#### Request
Rewrite the data from the line with "In order to click on here" to the line with "pyautogui.click(x=424, y=612)" as a numbered list, with blank lines omitted.

#### Records for this task
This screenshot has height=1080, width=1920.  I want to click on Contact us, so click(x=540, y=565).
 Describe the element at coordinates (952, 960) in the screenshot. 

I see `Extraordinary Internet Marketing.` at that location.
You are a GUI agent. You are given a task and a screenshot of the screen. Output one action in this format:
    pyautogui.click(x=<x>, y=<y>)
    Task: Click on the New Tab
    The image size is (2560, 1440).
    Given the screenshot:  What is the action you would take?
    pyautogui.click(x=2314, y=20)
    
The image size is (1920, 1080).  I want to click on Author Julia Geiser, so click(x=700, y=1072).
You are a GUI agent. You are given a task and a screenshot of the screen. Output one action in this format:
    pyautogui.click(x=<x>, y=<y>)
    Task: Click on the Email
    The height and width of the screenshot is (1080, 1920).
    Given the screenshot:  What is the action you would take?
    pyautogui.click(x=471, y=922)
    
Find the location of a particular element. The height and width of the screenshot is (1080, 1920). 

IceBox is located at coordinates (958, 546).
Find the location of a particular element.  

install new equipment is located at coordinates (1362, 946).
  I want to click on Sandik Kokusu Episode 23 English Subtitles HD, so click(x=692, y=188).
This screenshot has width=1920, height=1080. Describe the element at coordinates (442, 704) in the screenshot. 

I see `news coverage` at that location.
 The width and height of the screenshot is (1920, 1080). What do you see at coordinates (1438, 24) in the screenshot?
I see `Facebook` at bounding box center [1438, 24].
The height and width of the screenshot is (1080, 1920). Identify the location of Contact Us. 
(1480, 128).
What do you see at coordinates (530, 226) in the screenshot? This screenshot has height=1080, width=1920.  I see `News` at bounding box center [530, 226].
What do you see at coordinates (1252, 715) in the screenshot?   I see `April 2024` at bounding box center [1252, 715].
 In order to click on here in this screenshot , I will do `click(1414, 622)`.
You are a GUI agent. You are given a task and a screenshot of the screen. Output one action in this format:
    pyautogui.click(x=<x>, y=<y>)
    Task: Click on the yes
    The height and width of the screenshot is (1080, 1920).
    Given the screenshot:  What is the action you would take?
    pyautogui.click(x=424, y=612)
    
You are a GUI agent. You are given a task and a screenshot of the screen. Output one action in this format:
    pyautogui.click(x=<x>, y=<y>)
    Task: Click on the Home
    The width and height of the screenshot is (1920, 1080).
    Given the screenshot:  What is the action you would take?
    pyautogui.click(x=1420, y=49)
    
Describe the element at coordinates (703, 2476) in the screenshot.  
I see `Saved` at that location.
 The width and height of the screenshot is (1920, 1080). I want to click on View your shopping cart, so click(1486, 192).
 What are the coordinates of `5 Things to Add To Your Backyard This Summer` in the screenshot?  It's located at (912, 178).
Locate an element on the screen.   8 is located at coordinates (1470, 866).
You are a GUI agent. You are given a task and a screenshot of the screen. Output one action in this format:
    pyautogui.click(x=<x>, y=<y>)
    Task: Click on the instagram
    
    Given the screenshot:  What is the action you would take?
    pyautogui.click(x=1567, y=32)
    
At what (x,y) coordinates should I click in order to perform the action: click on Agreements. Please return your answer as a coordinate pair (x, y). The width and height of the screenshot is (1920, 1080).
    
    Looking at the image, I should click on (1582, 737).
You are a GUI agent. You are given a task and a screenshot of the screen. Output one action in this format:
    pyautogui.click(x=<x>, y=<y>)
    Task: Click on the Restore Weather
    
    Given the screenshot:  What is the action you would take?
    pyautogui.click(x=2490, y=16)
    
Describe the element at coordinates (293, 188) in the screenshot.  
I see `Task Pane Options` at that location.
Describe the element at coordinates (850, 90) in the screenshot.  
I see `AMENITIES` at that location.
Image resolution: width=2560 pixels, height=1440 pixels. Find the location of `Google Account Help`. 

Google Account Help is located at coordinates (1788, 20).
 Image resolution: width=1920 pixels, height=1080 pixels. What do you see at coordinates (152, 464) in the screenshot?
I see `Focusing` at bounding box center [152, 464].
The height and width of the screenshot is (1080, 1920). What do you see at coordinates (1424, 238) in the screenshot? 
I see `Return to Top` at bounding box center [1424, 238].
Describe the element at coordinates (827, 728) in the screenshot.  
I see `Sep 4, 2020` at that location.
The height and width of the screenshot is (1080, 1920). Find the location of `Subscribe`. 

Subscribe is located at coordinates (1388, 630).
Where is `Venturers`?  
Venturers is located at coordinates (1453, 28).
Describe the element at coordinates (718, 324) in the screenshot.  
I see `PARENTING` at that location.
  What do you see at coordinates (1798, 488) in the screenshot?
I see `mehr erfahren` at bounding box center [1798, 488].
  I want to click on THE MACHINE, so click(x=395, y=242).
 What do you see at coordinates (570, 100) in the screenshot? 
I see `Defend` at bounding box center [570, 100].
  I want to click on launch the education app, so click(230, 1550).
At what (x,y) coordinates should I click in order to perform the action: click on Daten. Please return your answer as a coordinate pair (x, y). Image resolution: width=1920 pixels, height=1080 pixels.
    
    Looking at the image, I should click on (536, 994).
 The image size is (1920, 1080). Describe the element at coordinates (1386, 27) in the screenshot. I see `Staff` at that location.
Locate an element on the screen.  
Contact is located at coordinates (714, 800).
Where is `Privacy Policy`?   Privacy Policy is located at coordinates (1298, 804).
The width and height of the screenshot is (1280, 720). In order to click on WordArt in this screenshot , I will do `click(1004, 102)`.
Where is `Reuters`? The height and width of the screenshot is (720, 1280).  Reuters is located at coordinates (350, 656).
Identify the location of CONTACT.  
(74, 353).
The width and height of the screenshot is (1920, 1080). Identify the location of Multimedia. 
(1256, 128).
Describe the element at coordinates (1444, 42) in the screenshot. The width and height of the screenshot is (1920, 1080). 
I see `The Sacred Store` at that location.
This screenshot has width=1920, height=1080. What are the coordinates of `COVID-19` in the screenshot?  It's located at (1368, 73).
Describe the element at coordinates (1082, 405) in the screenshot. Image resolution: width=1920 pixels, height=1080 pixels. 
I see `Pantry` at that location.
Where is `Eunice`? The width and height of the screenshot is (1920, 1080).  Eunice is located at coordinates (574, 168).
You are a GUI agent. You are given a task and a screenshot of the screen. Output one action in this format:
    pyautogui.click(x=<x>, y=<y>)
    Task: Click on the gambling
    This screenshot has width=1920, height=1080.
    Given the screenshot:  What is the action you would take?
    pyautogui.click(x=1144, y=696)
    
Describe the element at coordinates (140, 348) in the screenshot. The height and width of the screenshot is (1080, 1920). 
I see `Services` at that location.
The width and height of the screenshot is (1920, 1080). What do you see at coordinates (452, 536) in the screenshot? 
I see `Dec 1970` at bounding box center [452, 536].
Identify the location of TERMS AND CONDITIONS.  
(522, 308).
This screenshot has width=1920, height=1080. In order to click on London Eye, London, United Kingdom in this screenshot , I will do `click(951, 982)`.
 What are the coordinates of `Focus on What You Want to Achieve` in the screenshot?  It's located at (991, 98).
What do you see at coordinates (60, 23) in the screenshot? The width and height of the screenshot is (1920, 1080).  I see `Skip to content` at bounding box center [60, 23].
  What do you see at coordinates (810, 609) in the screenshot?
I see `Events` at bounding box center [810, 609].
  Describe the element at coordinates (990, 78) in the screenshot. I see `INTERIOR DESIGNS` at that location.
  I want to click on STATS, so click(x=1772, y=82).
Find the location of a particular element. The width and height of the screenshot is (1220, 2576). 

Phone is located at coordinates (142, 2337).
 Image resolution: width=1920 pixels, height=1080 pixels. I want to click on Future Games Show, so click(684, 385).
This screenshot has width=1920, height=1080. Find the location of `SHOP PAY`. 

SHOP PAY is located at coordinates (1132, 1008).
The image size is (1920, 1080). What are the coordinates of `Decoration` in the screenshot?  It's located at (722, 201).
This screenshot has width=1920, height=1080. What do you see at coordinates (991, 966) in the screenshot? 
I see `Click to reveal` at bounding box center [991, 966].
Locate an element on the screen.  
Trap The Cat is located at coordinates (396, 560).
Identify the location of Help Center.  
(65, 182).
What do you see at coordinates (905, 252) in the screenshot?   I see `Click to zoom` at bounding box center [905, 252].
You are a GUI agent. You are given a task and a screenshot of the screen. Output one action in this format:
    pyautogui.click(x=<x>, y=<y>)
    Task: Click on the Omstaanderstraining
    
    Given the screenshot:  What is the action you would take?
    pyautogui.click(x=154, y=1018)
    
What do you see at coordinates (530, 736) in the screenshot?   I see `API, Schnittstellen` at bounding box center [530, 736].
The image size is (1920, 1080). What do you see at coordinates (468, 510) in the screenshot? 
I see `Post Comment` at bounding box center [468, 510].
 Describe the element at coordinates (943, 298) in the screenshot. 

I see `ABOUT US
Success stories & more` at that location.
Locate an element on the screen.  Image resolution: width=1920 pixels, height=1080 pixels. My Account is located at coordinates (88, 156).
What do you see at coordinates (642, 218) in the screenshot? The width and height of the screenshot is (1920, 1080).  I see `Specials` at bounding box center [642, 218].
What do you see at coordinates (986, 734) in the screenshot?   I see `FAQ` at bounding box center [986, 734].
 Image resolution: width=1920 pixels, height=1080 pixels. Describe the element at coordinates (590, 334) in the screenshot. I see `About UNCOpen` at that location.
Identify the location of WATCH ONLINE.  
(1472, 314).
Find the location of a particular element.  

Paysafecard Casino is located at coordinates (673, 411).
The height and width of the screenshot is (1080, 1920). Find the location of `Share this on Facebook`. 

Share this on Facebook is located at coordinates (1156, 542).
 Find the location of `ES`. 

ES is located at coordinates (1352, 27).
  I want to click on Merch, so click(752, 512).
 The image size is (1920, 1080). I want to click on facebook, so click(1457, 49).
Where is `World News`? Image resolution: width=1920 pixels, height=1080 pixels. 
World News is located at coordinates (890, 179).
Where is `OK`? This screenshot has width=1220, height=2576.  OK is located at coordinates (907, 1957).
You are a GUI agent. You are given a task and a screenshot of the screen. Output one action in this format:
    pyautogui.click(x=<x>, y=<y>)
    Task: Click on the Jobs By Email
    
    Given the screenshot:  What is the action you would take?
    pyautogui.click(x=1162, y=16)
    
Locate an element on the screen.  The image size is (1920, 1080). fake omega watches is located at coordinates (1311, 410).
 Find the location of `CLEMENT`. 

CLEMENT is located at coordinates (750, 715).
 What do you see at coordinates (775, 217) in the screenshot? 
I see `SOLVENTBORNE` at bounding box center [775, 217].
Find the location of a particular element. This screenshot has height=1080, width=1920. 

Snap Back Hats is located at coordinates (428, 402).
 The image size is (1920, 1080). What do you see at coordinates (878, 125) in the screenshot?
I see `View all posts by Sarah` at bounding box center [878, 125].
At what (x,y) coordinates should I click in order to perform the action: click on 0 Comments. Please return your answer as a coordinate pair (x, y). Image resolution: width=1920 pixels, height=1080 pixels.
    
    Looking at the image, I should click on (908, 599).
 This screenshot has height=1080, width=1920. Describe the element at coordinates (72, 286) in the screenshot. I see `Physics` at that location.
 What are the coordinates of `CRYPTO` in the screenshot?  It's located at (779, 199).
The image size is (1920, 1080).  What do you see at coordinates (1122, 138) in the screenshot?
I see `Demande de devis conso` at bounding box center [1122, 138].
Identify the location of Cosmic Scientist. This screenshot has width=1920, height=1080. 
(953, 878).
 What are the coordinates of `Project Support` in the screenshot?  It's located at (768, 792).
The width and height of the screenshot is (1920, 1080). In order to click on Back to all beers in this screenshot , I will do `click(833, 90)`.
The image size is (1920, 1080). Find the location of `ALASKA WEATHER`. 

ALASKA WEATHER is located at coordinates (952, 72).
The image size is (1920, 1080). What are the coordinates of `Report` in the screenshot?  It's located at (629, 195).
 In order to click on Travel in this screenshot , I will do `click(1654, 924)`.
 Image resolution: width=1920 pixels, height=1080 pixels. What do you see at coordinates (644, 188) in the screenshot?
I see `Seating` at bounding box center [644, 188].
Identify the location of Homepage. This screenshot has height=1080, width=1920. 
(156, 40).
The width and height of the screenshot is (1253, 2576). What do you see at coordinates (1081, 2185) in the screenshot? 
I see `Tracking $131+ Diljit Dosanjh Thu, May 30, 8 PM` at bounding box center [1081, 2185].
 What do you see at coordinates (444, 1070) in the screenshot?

#### Reply to the exercise
1.  In order to click on here in this screenshot , I will do `click(1414, 622)`.
2. You are a GUI agent. You are given a task and a screenshot of the screen. Output one action in this format:
3.     pyautogui.click(x=<x>, y=<y>)
4.     Task: Click on the yes
5.     The height and width of the screenshot is (1080, 1920).
6.     Given the screenshot:  What is the action you would take?
7.     pyautogui.click(x=424, y=612)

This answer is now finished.